Reproduce the data below word for word, starting at the line that contains "Screen dimensions: 738x409" and ending at the final line of the data.
○ ○ ○
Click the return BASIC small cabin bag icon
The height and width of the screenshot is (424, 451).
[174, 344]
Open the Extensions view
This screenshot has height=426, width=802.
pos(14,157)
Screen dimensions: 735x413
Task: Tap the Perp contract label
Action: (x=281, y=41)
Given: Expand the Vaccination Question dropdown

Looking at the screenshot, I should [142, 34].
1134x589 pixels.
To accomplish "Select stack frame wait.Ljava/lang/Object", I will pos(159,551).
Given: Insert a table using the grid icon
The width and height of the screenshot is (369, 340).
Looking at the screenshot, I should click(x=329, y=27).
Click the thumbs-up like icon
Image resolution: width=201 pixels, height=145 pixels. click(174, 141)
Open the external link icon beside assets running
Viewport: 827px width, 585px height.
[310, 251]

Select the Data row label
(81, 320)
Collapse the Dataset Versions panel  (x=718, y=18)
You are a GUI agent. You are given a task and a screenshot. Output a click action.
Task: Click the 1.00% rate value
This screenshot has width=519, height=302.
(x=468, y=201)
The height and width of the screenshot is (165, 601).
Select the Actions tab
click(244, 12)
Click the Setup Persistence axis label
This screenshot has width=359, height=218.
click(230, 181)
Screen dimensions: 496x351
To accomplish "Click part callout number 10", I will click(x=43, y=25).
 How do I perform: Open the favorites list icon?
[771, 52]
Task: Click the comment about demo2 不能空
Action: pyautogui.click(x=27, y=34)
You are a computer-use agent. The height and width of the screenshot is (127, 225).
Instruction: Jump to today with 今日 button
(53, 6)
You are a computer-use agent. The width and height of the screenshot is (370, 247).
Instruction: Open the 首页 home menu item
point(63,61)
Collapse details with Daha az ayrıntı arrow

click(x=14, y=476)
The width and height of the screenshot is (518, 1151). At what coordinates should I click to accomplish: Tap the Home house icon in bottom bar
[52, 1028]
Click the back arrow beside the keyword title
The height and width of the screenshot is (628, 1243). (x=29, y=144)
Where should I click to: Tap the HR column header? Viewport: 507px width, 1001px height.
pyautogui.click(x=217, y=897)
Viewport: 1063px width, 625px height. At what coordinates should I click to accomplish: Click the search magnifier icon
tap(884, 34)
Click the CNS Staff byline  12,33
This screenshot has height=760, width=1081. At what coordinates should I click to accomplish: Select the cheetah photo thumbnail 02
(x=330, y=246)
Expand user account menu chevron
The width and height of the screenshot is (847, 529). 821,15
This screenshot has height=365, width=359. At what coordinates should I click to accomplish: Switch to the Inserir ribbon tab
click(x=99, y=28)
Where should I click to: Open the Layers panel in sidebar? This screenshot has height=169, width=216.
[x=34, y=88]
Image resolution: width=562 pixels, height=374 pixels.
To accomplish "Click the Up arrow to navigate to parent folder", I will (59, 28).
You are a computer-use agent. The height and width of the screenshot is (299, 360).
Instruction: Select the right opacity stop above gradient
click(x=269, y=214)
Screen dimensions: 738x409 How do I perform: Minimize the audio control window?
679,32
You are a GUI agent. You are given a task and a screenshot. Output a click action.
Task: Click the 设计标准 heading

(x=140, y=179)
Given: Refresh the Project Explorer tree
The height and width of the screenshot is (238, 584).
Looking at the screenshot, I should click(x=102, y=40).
○ ○ ○
Result of the task>
Screen dimensions: 738x409 How do I perform: Minimize the audio control window?
679,32
You are a GUI agent. You are given a task and a screenshot. Output a click action.
Task: Click the 设计标准 heading

(x=140, y=179)
Given: Refresh the Project Explorer tree
The height and width of the screenshot is (238, 584).
Looking at the screenshot, I should click(x=102, y=40).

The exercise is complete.